皐月賞を圧勝し無敗でのダービー制覇を狙うエフフォーリア

 しかしながら、その快挙達成は決して容易なものではないだろう。なにしろ今回のダービーでは、皐月賞には出走しなかった"新たな刺客"たちが虎視眈々と一発を狙っているからだ。

 その筆頭は、GI桜花賞(4月11日/阪神・芝1600m)2着のサトノレイナス(牝3歳/父ディープインパクト)だ。確固たる勝算を持って、牝馬クラシックのGIオークスではなく、強豪牡馬相手のダービーへと駒を進めてきた。

 これに続くのは、GIII毎日杯(3月27日/阪神・芝1800m)で驚異のレコード勝ちを決めたシャフリヤール(牡3歳/父ディープインパクト)と、同2着のグレートマジシャン(牡3歳/父ディープインパクト)。いずれも、皐月賞をパスしてダービーに照準を絞ってきた。

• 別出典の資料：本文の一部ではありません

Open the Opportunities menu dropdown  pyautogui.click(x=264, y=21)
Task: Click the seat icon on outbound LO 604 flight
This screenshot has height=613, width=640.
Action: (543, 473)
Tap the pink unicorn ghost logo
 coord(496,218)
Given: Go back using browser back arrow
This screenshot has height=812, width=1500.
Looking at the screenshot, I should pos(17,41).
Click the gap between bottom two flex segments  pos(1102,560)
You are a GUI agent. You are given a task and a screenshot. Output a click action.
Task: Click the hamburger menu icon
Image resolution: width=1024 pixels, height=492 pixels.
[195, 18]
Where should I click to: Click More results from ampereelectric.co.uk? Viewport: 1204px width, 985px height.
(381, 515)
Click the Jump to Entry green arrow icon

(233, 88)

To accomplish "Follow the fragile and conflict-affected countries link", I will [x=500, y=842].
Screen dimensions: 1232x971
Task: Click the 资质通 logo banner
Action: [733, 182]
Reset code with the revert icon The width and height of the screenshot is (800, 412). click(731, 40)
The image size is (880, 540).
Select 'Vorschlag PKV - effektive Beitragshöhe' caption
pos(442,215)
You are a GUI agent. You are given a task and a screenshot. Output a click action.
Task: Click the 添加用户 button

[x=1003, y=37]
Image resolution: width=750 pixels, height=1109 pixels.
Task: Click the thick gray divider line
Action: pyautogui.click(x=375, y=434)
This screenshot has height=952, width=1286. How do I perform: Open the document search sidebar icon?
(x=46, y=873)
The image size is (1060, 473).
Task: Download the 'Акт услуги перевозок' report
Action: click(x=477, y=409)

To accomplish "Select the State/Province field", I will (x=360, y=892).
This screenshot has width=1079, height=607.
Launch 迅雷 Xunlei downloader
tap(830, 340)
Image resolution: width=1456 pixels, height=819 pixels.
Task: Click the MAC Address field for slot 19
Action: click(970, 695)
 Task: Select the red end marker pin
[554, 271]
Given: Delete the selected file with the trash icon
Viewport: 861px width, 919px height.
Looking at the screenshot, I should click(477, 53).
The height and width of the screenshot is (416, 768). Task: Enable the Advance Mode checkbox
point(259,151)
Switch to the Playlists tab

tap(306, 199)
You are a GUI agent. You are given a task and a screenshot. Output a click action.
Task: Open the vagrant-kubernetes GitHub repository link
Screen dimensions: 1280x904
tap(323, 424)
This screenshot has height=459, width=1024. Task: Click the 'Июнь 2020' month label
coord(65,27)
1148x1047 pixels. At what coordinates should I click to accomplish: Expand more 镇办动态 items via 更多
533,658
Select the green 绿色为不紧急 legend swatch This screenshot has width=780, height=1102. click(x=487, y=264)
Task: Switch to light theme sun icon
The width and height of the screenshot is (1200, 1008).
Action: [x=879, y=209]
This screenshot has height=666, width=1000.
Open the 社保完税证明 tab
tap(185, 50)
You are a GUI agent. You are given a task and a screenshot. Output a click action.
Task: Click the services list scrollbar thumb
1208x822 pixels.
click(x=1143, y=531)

 また、ダービーの前哨戦では、GII青葉賞(5月1日/東京・芝2400m)をワンダフルタウン(牡3歳/父ルーラーシップ)が、GII京都新聞杯(5月8日/中京・芝2200m)をレッドジェネシス(牡3歳/父ディープインパクト)が、そしてリステッド競走のプリンシパルS(5月8日/東京・芝2000m)をバジオウ(牡3歳/父ルーラーシップ)が、それぞれ勝利。いずれもエフフォーリアとは未対戦ゆえ、王者にひと泡吹かせようと目論んでいる。

 こうなると、競馬界最高峰のレースは今年も熾烈な争いになることは必至。ここでは、その決戦を前にしての3歳牡馬の『Sportivaオリジナル番付(※)』を発表したい。なお、牝馬のサトノレイナスもダービーに出走するため、今回のランキング対象に加えている。
※『Sportivaオリジナル番付』とは、デイリー馬三郎の吉田順一記者、日刊スポーツの木南友輔記者、独特なデータを駆使するパソコン競馬ライターの市丸博司氏、フリーライターの土屋真光氏、Sportiva編集部競馬班の5者それぞれが、今回はダービーに出走予定の3歳牡馬の実力・能力を分析しランク付け。さらに、そのランキングの1位を5点、2位を4点、3位を3点、4位を2点、5位を1点として、総合ポイントを集計したもの。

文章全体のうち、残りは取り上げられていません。